Gestaltung von Strategieprozessen für ambitionierten nationalen Klimaschutz

Fachartikel zu Erkenntnissen aus dem Deep Decarbonization Pathways-Projekt veröffentlicht

Emissionen
  • News 09.04.2019

Jedes Land der Welt benötigt eine langfristige Strategie für Klimaschutz, sonst werden die im Klimaschutzabkommen von Paris formulierten Ziele ins Leere laufen. Das Netzwerk "Deep Decarbonization Pathways (DDP)" schlägt nun in einem Fachartikel ein Vorgehen vor, um solche langfristigen Klimaschutzstrategien in Ländern aufzubauen.

Der Artikel in der Zeitschrift "Nature Climate Change" zeigt, wie der in den vergangenen Jahren im Rahmen des DDP-Projekts durchgeführte Forschungsrahmen dazu beitragen kann, gesellschaftliche Debatten über den Klimawandel zu organisieren, Entscheidungen zu treffen und eine ausreichende öffentliche Unterstützung für die erforderlichen Politikmaßnahmen aufzubauen.
Das DDP-Netzwerk ist eine 2014 gegründete Gruppe von Forschungsteams, die das Ziel verfolgt, langfristige nationale Strategien zu entwickeln und zu diskutieren, die mit ehrgeizigen Klimazielen vereinbar sind. Das Netzwerk ist heute in fast 40 Ländern tätig und wird vom französischen Institut IDDRI koordiniert.

Das Wuppertal Institut ist Teil des DDP-Netzwerks und hat im Jahr 2015 den DDP-Länderbericht für Deutschland erstellt. Mit Prof. Dr.-Ing. Manfred Fischedick, Vizepräsident des Wuppertal Instituts, und Dr. Sascha Samadi, Wissenschaftlicher Mitarbeiter im Forschungsbereich Sektoren und Technologien in der Abteilung Zukünftige Energie- und Industriesysteme, sind zwei Autoren dieses Länderberichts auch Mitautoren des nun vorgelegten Fachartikels.
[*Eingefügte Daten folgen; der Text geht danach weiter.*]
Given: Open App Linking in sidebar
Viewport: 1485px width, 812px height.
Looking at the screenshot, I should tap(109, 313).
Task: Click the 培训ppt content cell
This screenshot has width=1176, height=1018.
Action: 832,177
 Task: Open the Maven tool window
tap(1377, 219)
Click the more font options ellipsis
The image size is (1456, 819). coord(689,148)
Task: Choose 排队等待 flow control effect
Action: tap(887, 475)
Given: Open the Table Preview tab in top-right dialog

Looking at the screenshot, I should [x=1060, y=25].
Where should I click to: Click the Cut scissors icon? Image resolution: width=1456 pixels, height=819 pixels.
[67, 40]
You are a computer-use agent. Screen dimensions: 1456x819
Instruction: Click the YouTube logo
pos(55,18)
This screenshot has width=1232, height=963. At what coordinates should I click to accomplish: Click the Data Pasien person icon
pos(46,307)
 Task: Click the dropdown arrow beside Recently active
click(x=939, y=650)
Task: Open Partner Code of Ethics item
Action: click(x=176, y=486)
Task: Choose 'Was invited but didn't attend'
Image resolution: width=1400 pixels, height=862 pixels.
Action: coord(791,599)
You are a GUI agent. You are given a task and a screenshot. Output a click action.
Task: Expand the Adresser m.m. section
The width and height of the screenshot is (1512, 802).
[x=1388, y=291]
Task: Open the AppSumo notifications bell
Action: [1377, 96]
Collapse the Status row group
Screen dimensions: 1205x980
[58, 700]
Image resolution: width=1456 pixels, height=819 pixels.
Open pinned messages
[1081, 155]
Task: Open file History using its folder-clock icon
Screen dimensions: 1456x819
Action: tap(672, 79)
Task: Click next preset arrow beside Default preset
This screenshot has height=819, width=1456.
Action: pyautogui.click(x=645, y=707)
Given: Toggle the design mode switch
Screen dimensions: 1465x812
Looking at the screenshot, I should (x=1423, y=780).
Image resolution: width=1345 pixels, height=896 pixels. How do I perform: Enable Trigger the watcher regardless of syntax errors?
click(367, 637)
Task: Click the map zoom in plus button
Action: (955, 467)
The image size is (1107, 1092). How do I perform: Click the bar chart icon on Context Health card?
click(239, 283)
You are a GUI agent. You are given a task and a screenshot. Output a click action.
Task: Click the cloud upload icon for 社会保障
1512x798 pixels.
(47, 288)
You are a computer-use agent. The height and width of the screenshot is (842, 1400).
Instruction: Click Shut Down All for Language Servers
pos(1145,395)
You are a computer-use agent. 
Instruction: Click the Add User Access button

Die im Artikel aufbereiteten Erkenntnisse aus den bisherigen Arbeiten des DDP-Netzwerks können Ländern weltweit dabei helfen, langfristige und ambitionierte nationale Klimaschutzpfade zu entwickeln und dabei die landesspezifischen Besonderheiten berücksichtigen. Der vorgeschlagene Prozess zur Entwicklung solcher Klimaschutzpfade kann zudem die gesellschaftliche Konsensbildung befördern.